> [Raw data]
******************************
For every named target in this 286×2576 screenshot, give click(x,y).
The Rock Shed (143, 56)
******************************
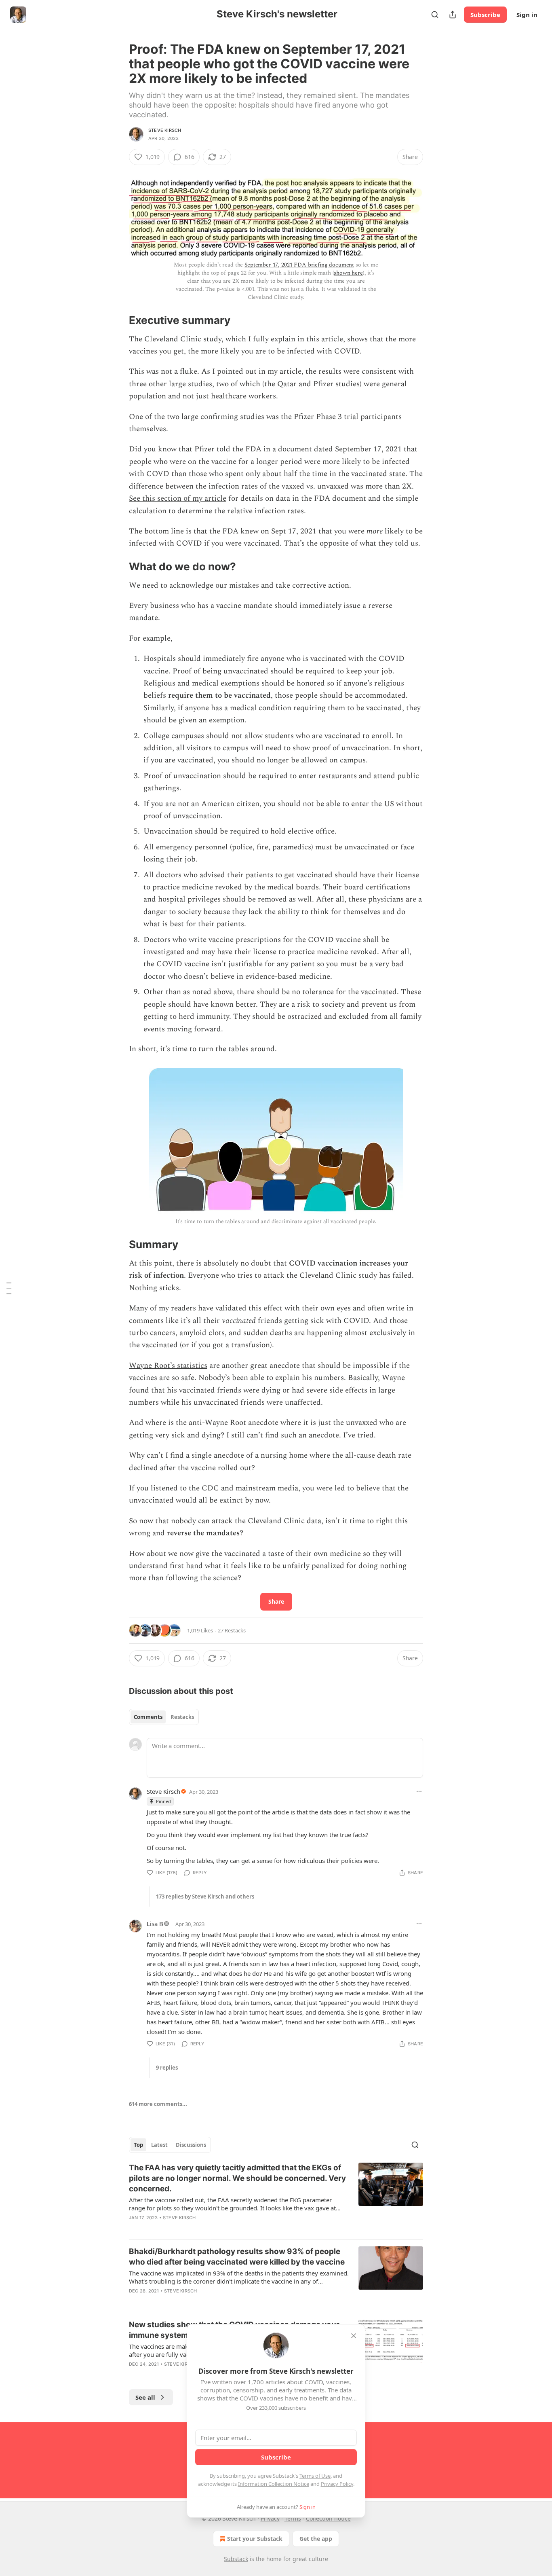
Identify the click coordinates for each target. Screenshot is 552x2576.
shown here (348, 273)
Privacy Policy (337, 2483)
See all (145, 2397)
******************************
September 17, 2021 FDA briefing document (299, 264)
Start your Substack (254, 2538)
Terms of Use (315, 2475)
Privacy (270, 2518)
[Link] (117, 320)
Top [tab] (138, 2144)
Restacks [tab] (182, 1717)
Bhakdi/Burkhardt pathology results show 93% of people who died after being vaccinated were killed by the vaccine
******************************
> [Problem statement] Beginning with the line above that contains "For every named", copy each line exactly up to and including the line that contains "The Rock Shed (143, 56)", and go no further.

> [Solution for this problem]
For every named target in this 286×2576 screenshot, give click(x,y).
The Rock Shed (143, 56)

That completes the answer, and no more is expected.